🤖 AI Summary
This work proposes a training-free, zero-shot referring image segmentation (RIS) method that leverages pre-trained instruction-driven image editing models to achieve language-guided, pixel-accurate object segmentation. The key insight is that intermediate representations generated during the earliest denoising steps already exhibit strong foreground-background separability and semantic localization capabilities. Building on this observation, the authors introduce a two-stage strategy that integrates spatial attention priors with feature-level semantic discrimination to produce precise segmentation masks within a single denoising step. Evaluated on RefCOCO, RefCOCO+, and RefCOCOg benchmarks, the method substantially outperforms existing zero-shot baselines, marking the first demonstration of the untapped potential for semantic segmentation latent in the early denoising stages of image editing diffusion models.
📝 Abstract
Instruction-based image editing (IIE) models have recently demonstrated strong capability in modifying specific image regions according to natural language instructions, which implicitly requires identifying where an edit should be applied.
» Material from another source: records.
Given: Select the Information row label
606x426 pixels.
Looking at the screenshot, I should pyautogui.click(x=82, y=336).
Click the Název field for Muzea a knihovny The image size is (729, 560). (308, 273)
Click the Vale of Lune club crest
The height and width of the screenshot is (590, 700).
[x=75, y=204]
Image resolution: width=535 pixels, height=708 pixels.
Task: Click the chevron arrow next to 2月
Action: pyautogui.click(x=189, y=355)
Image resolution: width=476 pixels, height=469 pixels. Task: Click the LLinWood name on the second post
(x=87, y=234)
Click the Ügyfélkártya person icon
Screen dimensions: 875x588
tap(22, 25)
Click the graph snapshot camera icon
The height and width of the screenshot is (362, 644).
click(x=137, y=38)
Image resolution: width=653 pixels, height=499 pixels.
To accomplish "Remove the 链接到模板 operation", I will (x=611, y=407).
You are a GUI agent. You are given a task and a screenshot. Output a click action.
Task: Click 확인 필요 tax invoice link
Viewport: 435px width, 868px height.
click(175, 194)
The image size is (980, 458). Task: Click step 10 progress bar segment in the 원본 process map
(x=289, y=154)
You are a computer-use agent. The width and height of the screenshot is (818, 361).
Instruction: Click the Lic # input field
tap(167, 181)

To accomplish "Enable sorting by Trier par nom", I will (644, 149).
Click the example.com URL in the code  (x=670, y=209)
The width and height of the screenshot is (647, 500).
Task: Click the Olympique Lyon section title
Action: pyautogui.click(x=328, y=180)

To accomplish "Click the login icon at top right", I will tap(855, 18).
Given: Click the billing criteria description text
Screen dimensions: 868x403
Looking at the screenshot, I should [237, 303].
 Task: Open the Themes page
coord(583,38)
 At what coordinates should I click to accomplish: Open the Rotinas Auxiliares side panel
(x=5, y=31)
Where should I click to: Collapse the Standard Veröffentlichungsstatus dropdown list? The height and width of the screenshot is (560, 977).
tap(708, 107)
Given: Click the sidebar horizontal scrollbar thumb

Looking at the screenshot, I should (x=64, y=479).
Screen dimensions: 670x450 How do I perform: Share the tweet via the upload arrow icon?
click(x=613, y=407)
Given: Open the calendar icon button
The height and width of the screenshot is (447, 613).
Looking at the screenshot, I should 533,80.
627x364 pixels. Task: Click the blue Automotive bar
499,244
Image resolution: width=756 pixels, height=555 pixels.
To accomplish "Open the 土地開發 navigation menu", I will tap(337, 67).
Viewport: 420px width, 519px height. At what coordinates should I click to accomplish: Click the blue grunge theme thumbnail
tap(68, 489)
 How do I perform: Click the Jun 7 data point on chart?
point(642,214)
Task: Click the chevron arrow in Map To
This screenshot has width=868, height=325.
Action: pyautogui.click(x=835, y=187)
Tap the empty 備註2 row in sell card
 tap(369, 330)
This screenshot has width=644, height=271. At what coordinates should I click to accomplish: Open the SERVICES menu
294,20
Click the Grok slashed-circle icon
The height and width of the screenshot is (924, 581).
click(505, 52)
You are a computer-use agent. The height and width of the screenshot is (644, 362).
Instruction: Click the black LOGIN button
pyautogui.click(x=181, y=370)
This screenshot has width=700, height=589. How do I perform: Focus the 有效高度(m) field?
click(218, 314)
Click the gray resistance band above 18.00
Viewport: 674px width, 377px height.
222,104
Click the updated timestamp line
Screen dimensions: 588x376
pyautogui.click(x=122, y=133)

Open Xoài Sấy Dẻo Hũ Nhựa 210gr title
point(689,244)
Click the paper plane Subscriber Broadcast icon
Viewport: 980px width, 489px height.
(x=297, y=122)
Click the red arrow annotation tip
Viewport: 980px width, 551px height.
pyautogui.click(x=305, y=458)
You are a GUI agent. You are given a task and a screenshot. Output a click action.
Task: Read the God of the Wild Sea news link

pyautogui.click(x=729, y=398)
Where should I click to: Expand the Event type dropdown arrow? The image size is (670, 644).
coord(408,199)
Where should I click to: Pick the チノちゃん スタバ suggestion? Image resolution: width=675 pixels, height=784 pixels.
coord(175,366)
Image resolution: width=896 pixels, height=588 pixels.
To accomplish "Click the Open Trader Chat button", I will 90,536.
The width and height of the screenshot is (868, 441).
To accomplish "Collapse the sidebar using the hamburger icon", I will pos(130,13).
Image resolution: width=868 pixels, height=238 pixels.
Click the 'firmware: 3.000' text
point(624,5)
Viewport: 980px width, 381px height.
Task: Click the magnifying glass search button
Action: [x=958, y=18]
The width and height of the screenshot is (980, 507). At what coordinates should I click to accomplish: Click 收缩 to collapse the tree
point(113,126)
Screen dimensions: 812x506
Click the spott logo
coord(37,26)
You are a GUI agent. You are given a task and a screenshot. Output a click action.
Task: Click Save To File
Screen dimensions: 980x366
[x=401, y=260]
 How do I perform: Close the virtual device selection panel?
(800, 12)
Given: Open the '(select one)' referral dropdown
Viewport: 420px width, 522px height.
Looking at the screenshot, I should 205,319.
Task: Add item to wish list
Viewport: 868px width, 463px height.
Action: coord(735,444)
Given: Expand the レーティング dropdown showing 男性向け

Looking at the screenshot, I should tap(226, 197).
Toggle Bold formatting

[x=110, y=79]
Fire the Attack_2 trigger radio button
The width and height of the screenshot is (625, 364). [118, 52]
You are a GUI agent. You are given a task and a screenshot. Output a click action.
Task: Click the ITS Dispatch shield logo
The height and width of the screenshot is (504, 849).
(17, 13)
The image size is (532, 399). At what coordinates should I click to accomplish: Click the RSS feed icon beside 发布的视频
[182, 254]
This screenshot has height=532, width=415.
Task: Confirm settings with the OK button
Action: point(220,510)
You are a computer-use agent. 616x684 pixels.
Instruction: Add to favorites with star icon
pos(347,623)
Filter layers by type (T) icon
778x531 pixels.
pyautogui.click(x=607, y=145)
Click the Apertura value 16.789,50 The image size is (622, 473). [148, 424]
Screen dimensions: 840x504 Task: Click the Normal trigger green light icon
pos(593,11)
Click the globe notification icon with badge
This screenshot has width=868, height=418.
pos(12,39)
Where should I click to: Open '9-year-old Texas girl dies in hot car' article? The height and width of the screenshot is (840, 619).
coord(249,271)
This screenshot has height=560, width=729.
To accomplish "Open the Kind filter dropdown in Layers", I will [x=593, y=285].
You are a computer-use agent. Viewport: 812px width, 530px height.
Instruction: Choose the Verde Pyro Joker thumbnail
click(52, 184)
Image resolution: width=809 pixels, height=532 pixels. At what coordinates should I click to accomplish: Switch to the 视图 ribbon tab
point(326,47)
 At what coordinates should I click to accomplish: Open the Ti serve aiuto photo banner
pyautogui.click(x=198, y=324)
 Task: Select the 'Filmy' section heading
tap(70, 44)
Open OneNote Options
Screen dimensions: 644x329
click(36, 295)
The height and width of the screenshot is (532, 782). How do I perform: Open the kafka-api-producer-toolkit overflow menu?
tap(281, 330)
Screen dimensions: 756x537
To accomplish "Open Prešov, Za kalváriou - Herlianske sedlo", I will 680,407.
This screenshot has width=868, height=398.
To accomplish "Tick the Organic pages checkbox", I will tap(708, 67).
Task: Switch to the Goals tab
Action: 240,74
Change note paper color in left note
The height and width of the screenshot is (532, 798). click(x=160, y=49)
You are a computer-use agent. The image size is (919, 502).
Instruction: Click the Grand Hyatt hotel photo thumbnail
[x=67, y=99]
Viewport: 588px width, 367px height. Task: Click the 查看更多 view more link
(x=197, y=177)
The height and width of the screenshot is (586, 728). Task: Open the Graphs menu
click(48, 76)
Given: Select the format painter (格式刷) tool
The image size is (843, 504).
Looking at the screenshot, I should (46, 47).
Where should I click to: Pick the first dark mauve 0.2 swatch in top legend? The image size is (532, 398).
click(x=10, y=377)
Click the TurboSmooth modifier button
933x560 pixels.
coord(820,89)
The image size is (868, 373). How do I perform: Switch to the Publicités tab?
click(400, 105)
This indicates that such models inherently perform language-conditioned visual semantic grounding. In this work, we investigate whether this implicit grounding can be leveraged for zero-shot referring image segmentation (RIS), a task that requires pixel-level localization of objects described by natural language expressions. Through systematic analysis, we reveal that strong foreground-background separability emerges in the internal representations of these models at the earliest denoising timestep, well before any visible image transformation occurs. Building on this insight, we propose a training-free framework that repurposes pretrained image editing models for RIS by exploiting their intermediate representations. Our approach decomposes localization into two complementary components: attention-based spatial priors that estimate where to focus, and feature-based semantic discrimination that determines what to segment. By leveraging feature-space separability, the framework produces accurate segmentation masks using only a single denoising step, without requiring full image synthesis. Extensive experiments on RefCOCO, RefCOCO+, and RefCOCOg demonstrate that our method achieves superior performance over existing zero-shot baselines.